Yürütülen algı operasyonuna karşın gerçekler FETÖ ve yandaş medyanın söylemlerini yalanlıyor. Savcılık, Koza İpek Holding'in terör örgütüyle bağlantılarını tespit etti ve ardından kayyum atadı. Savcılık kararıyla atanan Kayyum'a dair tebliği Holding yetkililerine ulaştırmak isteyen polis, Koza İpek Holding'e gittiğinde büyük engellemeyle karşılaştı.
Binaya sokulmak istenmeyen görevlilere ve polislere mukavemet gösterildi. FETÖ ve yandaşları kendi çıkarttıkları olaylar ile "basına müdahale ediliyor" yaygarası koparıp algı operasyonu planını devreye soktu.
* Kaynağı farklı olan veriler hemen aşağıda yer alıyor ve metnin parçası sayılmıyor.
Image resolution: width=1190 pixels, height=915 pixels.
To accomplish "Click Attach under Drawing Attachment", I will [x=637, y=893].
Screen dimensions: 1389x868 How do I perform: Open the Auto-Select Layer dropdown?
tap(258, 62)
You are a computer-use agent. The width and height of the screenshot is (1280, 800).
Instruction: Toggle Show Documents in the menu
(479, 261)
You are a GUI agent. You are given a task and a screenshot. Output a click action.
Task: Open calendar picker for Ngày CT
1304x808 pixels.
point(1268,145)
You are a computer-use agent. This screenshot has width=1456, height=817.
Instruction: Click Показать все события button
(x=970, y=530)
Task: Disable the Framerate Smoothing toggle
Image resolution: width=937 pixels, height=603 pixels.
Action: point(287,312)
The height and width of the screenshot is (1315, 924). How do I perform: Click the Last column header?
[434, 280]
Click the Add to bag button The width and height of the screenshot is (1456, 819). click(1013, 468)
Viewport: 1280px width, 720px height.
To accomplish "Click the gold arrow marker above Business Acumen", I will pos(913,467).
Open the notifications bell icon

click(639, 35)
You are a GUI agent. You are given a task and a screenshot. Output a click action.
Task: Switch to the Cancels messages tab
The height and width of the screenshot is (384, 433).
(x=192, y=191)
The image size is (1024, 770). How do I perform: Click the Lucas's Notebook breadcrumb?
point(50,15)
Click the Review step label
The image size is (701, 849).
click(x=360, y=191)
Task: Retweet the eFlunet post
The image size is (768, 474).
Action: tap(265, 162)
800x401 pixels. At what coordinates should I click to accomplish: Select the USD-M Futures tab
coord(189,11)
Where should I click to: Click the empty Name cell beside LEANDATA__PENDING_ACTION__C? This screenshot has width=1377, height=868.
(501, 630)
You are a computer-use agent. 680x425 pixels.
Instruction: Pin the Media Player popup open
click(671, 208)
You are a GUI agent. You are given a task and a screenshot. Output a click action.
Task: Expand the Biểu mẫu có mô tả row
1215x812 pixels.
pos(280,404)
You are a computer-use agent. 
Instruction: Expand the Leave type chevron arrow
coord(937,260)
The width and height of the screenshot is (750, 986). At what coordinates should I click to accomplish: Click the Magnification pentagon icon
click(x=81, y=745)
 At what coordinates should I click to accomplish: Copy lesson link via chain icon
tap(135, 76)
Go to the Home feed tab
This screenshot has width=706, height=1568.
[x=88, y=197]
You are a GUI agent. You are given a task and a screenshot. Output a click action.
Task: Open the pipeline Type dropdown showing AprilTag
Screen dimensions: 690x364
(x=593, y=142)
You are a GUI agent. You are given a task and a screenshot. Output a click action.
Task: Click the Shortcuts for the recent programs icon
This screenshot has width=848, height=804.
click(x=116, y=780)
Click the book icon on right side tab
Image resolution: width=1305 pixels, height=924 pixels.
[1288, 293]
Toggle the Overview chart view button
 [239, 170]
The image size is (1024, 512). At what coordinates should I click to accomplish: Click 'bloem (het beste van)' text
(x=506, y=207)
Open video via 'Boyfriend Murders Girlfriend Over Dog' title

Engellemelere rağmen binaya girerek Kayyum kararını tebliğ eden polis, Kanaltürk'ün arbedeyi şova dönüştüren yayınını, kameraların fişini çekerek sonlandırdı. İstanbul Cumhuriyet Başsavcılığı, şirketlere kayyum atanmasına ilişkin yapılan eylemlerle ilgili ''görevliye direnme, görevi yaptırmamak ve suç işlemeye tahrik'' suçlarından soruşturma başlattı. Dün saat 16.40'ta Kanaltürk ile Bugün TV'nin uydu yayını da, kayyuma görevi yaptırılmadığı gerekçesiyle kesildi.
ÖZGÜRLÜK?YALANI
Koza İpek Grubu'na yönelik kayyum kararının tebliğinde yaşanan görüntüler, "Türkiye'de basın özgürlüğü yok" algısı oluşturma için özenle kurgulandı. Oysa FETÖ medyası, daha önce yapılan Balyoz, Tahşiye, Ergenekon'u manşet operasyonlarına dönüştürmüştü. Bugün ise yargı kararını yerine getirmek isteyen kamu görevlilerine saldıran FETÖ medyası, operasyon medyası olduğu gerçeğini gizlemeye çalıştı. Koza İpek Grubu'na kayyum atanması tebligatı için dünyaya Türkiye'de basın özgürlüğü olmadığını göstermeye dönük çaba aslında FETÖ'nün Türkiye'deki askere ve sivil idareye dönük darbe girişimlerini de perdelemek için yapıldı.
EMİR?GÜLEN'DEN
Dünyada hiçbir dini cemaatin onlarca gazete, televizyon, radyo ve dergisi yok ama FETÖ'nün var. Zaman, Today's Zaman, Samanyolu TV, Kanaltürk, Bugün, Bugün TV, Taraf Gazetesi, Burç FM, Aksiyon Dergisi ve Cihan Haber Ajansı bunların başlıcaları. Farklı şirketlere bağlı medyanın tek yöneticisiyse Fethullah Gülen ne emrederse o yazılıyor. Gülen, Ergenekon ve Balyoz'da rahatsızlığı nedeniyle GATA'ta tedavi olan generaller için 'Bu işte bir GATA'kulli var' ifadesini kullandı. FETÖ yayın organı Bugün Gazetesi harekete geçti. Emekli Org. Ergün Saygun'un ciddi rahatsızlığı '10 aydır GATA'da paşa keyfi' manşetiyle verildi.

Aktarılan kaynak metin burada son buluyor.